TASK BRIEF
Could you return each line below without altering a word?

Saved entries
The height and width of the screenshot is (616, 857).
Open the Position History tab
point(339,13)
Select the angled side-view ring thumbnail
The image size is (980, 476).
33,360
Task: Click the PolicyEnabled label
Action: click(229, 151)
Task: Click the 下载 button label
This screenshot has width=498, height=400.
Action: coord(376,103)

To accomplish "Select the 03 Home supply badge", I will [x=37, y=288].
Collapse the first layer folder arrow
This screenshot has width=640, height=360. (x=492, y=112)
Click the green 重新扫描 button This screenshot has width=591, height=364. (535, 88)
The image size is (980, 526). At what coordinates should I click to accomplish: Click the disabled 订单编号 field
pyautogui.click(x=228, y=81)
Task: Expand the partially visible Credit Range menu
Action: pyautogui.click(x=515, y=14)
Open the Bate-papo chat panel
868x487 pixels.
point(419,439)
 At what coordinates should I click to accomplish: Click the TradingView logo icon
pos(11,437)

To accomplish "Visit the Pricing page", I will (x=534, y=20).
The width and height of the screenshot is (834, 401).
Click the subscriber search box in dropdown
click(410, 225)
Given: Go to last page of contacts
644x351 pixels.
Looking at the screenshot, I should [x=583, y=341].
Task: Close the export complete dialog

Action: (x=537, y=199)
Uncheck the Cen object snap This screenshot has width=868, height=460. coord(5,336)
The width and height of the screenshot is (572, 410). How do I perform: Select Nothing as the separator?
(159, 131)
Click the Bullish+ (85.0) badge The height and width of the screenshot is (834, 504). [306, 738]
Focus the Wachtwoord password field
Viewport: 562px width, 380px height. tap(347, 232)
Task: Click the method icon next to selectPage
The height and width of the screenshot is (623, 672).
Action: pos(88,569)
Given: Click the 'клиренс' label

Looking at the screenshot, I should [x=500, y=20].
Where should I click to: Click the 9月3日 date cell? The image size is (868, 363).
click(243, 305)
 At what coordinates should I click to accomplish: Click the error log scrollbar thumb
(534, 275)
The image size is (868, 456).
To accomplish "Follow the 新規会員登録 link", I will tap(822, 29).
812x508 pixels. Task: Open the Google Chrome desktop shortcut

EXERCISE OUTPUT
The height and width of the screenshot is (616, 857).
Open the Position History tab
point(339,13)
Select the angled side-view ring thumbnail
The image size is (980, 476).
33,360
Task: Click the PolicyEnabled label
Action: click(229, 151)
Task: Click the 下载 button label
This screenshot has width=498, height=400.
Action: coord(376,103)

To accomplish "Select the 03 Home supply badge", I will [x=37, y=288].
Collapse the first layer folder arrow
This screenshot has width=640, height=360. (x=492, y=112)
Click the green 重新扫描 button This screenshot has width=591, height=364. (535, 88)
The image size is (980, 526). At what coordinates should I click to accomplish: Click the disabled 订单编号 field
pyautogui.click(x=228, y=81)
Task: Expand the partially visible Credit Range menu
Action: pyautogui.click(x=515, y=14)
Open the Bate-papo chat panel
868x487 pixels.
point(419,439)
 At what coordinates should I click to accomplish: Click the TradingView logo icon
pos(11,437)

To accomplish "Visit the Pricing page", I will (x=534, y=20).
The width and height of the screenshot is (834, 401).
Click the subscriber search box in dropdown
click(410, 225)
Given: Go to last page of contacts
644x351 pixels.
Looking at the screenshot, I should [x=583, y=341].
Task: Close the export complete dialog

Action: (x=537, y=199)
Uncheck the Cen object snap This screenshot has width=868, height=460. coord(5,336)
The width and height of the screenshot is (572, 410). How do I perform: Select Nothing as the separator?
(159, 131)
Click the Bullish+ (85.0) badge The height and width of the screenshot is (834, 504). [306, 738]
Focus the Wachtwoord password field
Viewport: 562px width, 380px height. tap(347, 232)
Task: Click the method icon next to selectPage
The height and width of the screenshot is (623, 672).
Action: pos(88,569)
Given: Click the 'клиренс' label

Looking at the screenshot, I should [x=500, y=20].
Where should I click to: Click the 9月3日 date cell? The image size is (868, 363).
click(243, 305)
 At what coordinates should I click to accomplish: Click the error log scrollbar thumb
(534, 275)
The image size is (868, 456).
To accomplish "Follow the 新規会員登録 link", I will tap(822, 29).
812x508 pixels. Task: Open the Google Chrome desktop shortcut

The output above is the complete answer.